Nitration of specific tyrosines in FoF1 ATP synthase and activity loss in aging

Virginia Haynes, Nathaniel J. Traaseth, Sarah Elfering, Yasuko Fujisawa, Cecilia R Giulivi

Research output: Contribution to journalArticle

47 Scopus citations

Abstract

It has been reported that C-nitration of proteins occurs under nitrative/oxidative stress; however, its role in pathophysiological situations is not fully understood. In this study, we determined that nitration of Tyr 345 and Tyr368 in the β-subunit of the mitochondrial FoF1-ATPase is a major target for nitrative stress in rat liver under in vivo conditions.

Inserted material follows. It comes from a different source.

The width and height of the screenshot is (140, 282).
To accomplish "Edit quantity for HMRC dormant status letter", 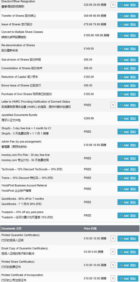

The chemical characteristics of these Tyr make them suitable for a facilitated nitration (solvent accessibility, consensus sequence, and pKa). Moreover, β-subunit nitration increased significantly with the age of the rats (from 4 to 80 weeks old) and correlated with decreased ATP hydrolysis and synthesis rates. Although its affinity for ATP binding was unchanged, maximal ATPase activity decreased between young and old rats by a factor of two. These changes directly impacted the available ATP concentration in vivo, and it was expected that they would affect multiple cellular ATP-dependent processes. For instance, at least 50% of available [ATP] in the liver of older rats would have to be committed to sustain maximal Na +-K+-ATPase activity, whereas only 30% would be required for young rats. If this requirement was not fulfilled, the osmoregulation and Na+-nutrient cotransport in liver of older rats would be compromised. On the basis of our studies, we propose that targeted nitration of the β-subunit is an early marker for nitrative stress and aging.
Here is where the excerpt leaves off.